Однако то, что эти поэмы пророчили… Влад был прав, я никогда раньше не встречала ничего подобного, ничего, что не просто спекулировало о магии, а утверждало, что та и впрямь существует. Так что, если?.. Что, если…
И именно это и беспокоило Богдана, поняла я. Не сами силы, а возможность того, что кто-то ими будет обладать.
Мы остановились у реки. Ветки висели низко над водой, а берег оканчивался коротким, крутым обрывом, так что спускаться ниже было опасно.
– Фольклорная медицина не подразумевает использование собственной крови или же выполнение ритуала при полной луне, – уставившись на поблёскивающую на солнце воду внизу, Богдан рассмеялся. И всё же напряжение вокруг его губ подсказывало мне, что он вовсе не находит свои слова смешными.
– Значит, ты бы не попробовал всё это, если бы не боялся божественной кары? – спросила я, наблюдая, как его пальцы снова вертят крестик.

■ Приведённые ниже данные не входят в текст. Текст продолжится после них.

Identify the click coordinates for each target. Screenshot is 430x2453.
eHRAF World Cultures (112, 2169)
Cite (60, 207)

Пальцы Богдана замерли. Он посмотрел на меня, и его зелёные глаза посуровели.
– Нет.
Однако блеск в его зрачках в этот самый момент говорил об обратном.

* * *
Я так и не рассказала сестре о книге, потому что это обернулось бы катастрофой. Татия видела Влада лишь издалека, но глаз у неё на полезных знакомых был намётан. А мальчишка из большого города, с улыбкой человека, который владеет миром, определённо мог быть полезен.
С тех пор Татия болтала про Влада без умолку, как будто он тоже был частью какой-то игры, связующим звеном между настоящим и воображаемым будущим, где она жила в роскоши мегаполиса. «Как только мы окончим школу, Яра… Как только поступим в один и тех старинных университетов Сент-Дактальона, куда съезжаются люди со всего света… Как только вырастем…» Кирпичик за кирпичиком каждую ночь перед сном она выстраивала истории о том, какой лёгкой и счастливой будет тогда наша жизнь. Как мы будем ужинать в ресторанах, пить шампанское на вечеринках на крышах небоскрёбов, носить драгоценности и ходить в театры.

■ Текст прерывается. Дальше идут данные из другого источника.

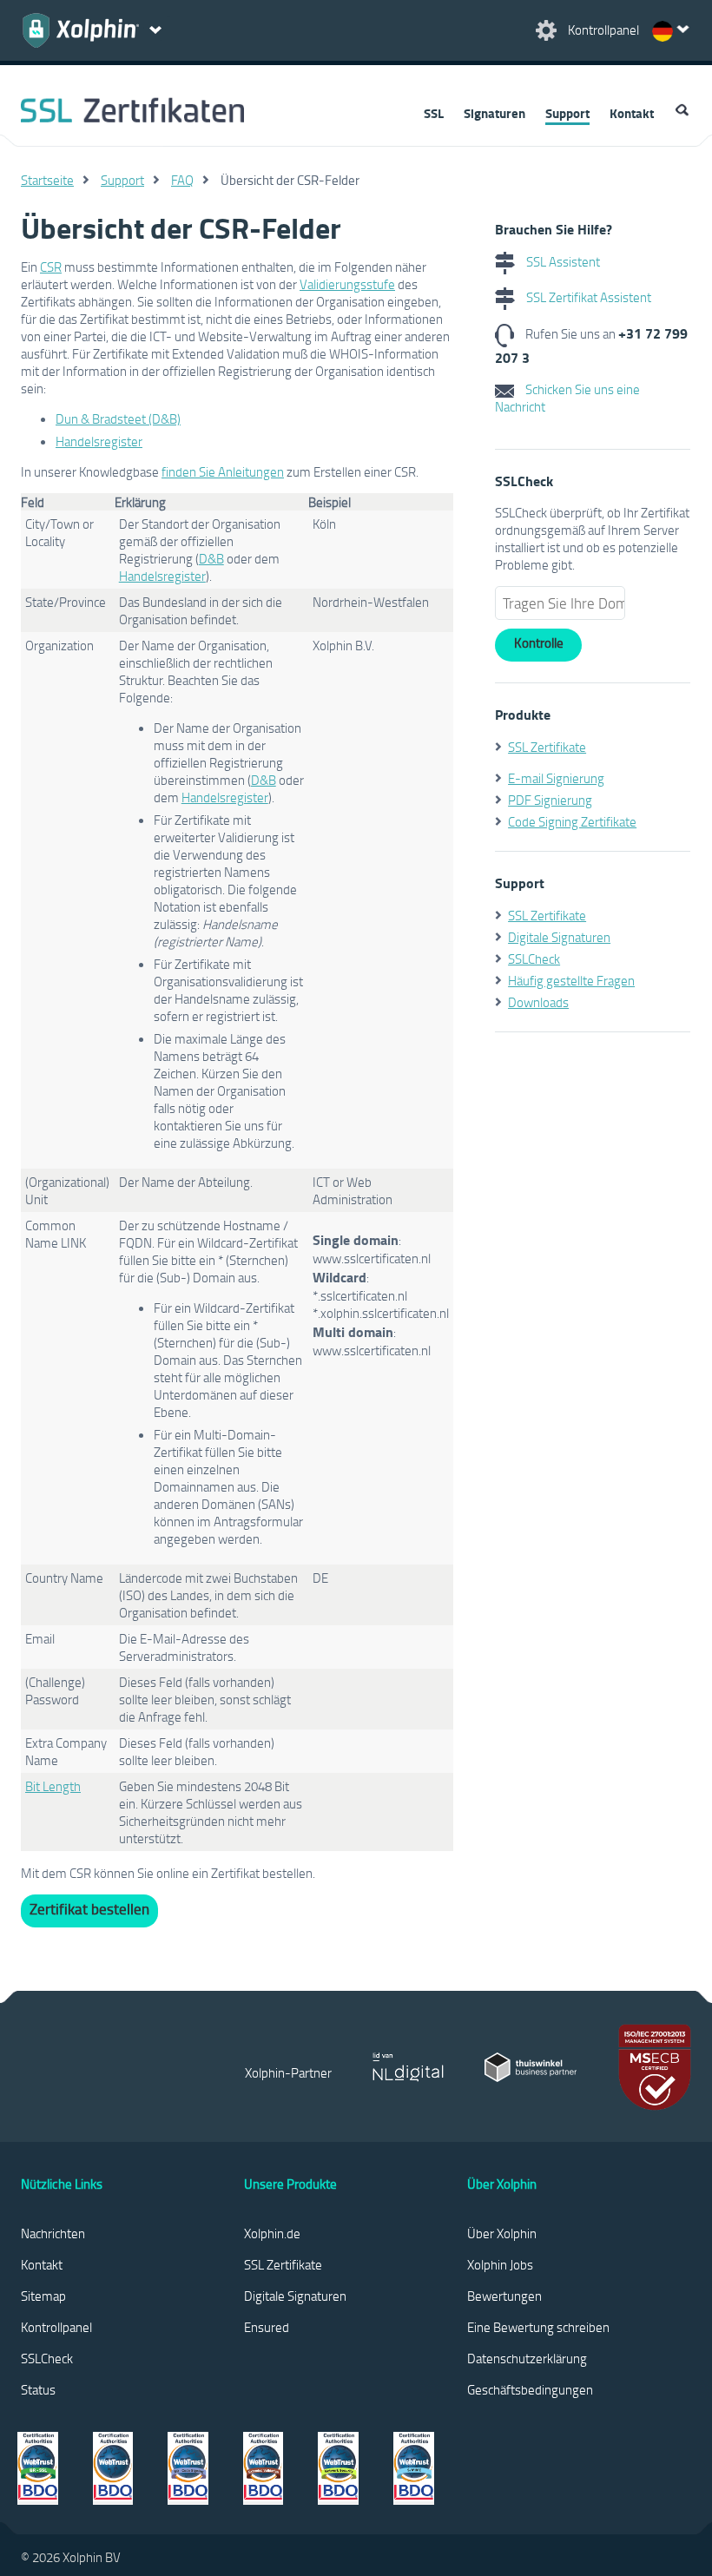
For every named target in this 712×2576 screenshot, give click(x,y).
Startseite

И в каждой её сказке Влад был главным героем.
То он был джентльменом, то плохим парнем; он играл на гитаре в рок-группе, а в следующий раз был подающим великие надежды учёным; курил, а затем ненавидел вкус дыма. В одной из её фантазий Влад даже был бессмертным сыном первой ведьмы, тем самым демоном. Мне казалось, я уже его знаю – любую его версию, кем бы он ни был на самом деле. Быть может, в этом и заключалась одна из причин, по которым я не могла забыть о его злосчастной книжке. Разве любое загадочное будущее не кажется нам всегда куда привлекательнее, чем настоящее, о котором мы знаем всё?
И всё же я сомневалась, что Влад вернётся. Никто не возвращается из больших городов в тоскливые, маленькие провинции.
– Рассуждаешь так, будто он какой-то трофей, – сказала я, укутываясь в одеяло и выключая очередным вечером свет.
Татия захихикала, и её голос разнёсся по тьме нашей комнаты.
– А почему нет? Он симпатичный, сообразительный, и у него определённо есть всё, чего нет у нас. Разве плохо влюбляться в лучшую жизнь? Мы можем трудиться не покладая рук и стать, кем пожелаем, но тебе всё равно нужны могущественные союзники, если и сама хочешь стать могущественной. – Я слышала, как её голос меняется, когда губы складываются в ухмылке. – Могущественные любовники. Только задумайся, Ямочка, никто не станет над тобой смеяться, если рядом такой парень. Я всегда о тебе позабочусь, но ведь не могу быть рядом постоянно. А он как никто подходит на роль принца, остаётся лишь выбрать сказку.
«Кем пожелаешь».
«Могущественной».
Она была права. Никто тогда не станет меня дразнить. Никаких драк, никаких синяков.
До самой полуночи я ворочалась и не могла уснуть, слушая, как Тата мирно посапывает, и думая о том, чтобы выйти подышать свежим воздухом. Ночью в Чернодоле было безопаснее всего, и не только потому, что никто не подслушивает твои тайны во тьме, а потому, что все здесь знали всех, на улицах не было ни одного преступника, а дети, любившие кидаться камнями в ведьм, крепко спали. Каждую ночь мир принадлежал мне.
Однако в Чернодоле не было и места, куда я бы хотела пойти.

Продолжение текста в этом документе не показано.